I can’t believe my baby is 2 months old today.  How is that even possible!?  It seems like it was just yesterday that we were bringing him home from the hospital and wondering what life would be like with him a part of it! I thought it was about time I finally shared his newborn photos that were taken just a few days after he was born.   I have to say that the last two months have not been easy.  Cru has had a lot of digestive issues and discomfort since he was born.  To most people, I call it colic….but I’m not convinced that’s exactly what it is.  After trying everything I could think of, from changing my diet to gas drops to probiotics, I realized that the only thing that would probably help was time.  And now, at 2 months, I finally feel like he is turning a corner.  There are moments during the day when he is awake and happy, which was never the case just a week ago.  He is receptive to my talking and just started to give me the biggest grins and coo’s.  It’s so incredibly life giving after weeks of feeling pretty helpless and defeated.  I know this is something so many mom’s have had to deal with, I just had no idea how hard it really was.  Rylee was an easy baby, so learning how to cope with the constant crying all the while still trying to attend to an attention starved 3 year old has been…..well…..exhausting.  I am looking forward to the day when all his tummy troubles are gone and he is the happy baby I know he will be.  I feel like I have been getting glimpses of it lately, which is one of the only things getting me through this tough season.  Knowing that it will pass and that in time, I will probably forget how hard it was and want to do it all over again ;)  That’s the way it’s supposed to work isn’t it?

Anyway, happy two months Cru man.  You’ve taught me so much already and I can’t wait to see you grow.  I love you more than you’ll ever know.
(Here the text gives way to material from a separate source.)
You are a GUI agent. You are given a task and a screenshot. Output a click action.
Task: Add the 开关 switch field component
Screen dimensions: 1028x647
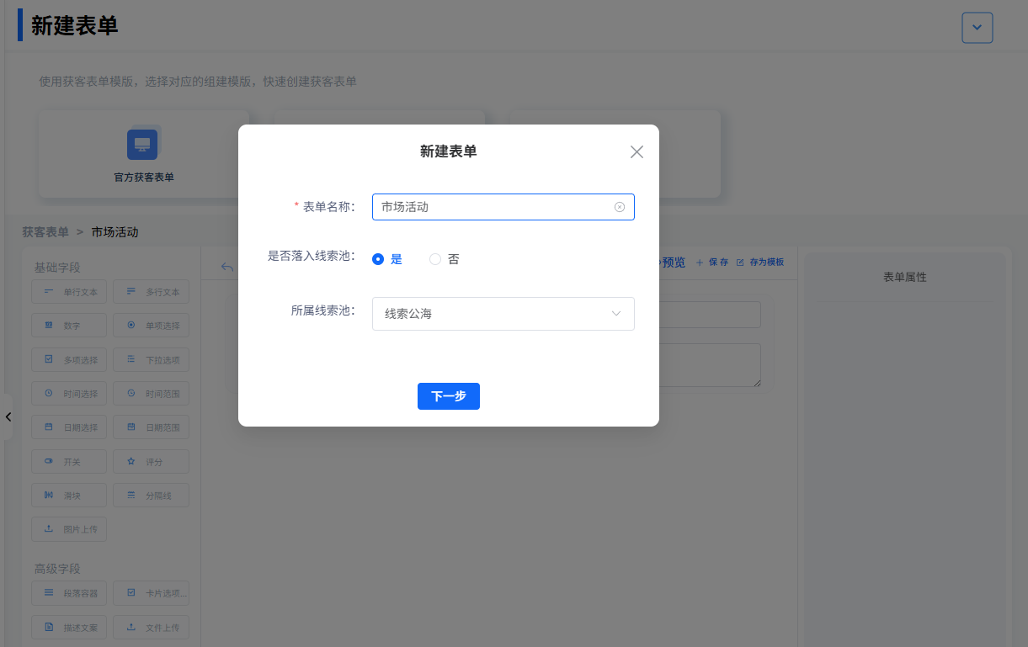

PS I ADORE YOU: FAYE’S STORY

I am honored to be the PS I Adore You sponsor for the month of November!  PS I Adore You started with three passionate moms who were committed to bringing awareness to childhood cancer.  By offering fresh, on-trend items they’ve created a platform to shine a light on courageous children battling their disease. Your purchases fund the fight, and this month, we are focusing on miss Faye.  Here is here story, written by her mama:

Three and a half years ago we were expecting our third baby and Faye, then three, often complained of leg pain.  Doctors chalked it up to growing pains, but Faye’s pain increased, she often had fevers, and eventually she didn’t want to leave bed. The only comfort she could find is if we were rubbing her knees 24/7.  Several days after her brother Nixon was born, we took Faye back to the doctor where they did x-rays and blood tests.  Hours later we were in an ambulance heading to Texas Children’s Hospital where Faye would stay for the next five months to receive chemotherapy for Acute Myeloid Leukemia, a rare type of leukemia that is difficult to treat.  The doctors told us a bone marrow transplant was an option, but Faye responded so well to chemo that we (doctors included) thought it would be best to proceed without a transplant, despite her little brother Nixon being a match.
Faye spent the next three years in remission and enjoyed all the things normal little girls enjoy–going to school, playing softball, and spending time with her brothers.  She has taken the name “Mini Mommy” upon herself.  She is incredibly helpful with another new, now one year old little brother.  When she began complaining of leg pain again we were scared to death, but her blood work looked great and we told ourselves her prior chemo could have long range effects on her body.  As the leg pain continued though, we wanted definite answers and asked for an MRI, which showed abnormalities in her bone marrow.  After a bone marrow biopsy, our worst fears were confirmed.  Faye’s cancer is back and this time a bone marrow transplant is the only option.
Faye spent the month of September in the oncology ward of Texas Children’s Hospital receiving chemotherapyto bring a second remission, which has been achieved.  Currently Faye is on the bone marrow floor where shereceived additional chemo to kill her bone marrow. She has received her transplant using Nixon as a sibling match. Now it is a waiting game to see if her body accepts the cells from Nixon.
Faye is as brave as a little girl can be as she goes through what no little girl should have to and has always prayed for her brother Nixon that “he will be OK when they do the ‘bow and arrow’” (Faye’s way of saying bone marrow).  We are so grateful to our Heavenly Father and for the heavenly and earthly angels who are helping Faye and our family through this fight.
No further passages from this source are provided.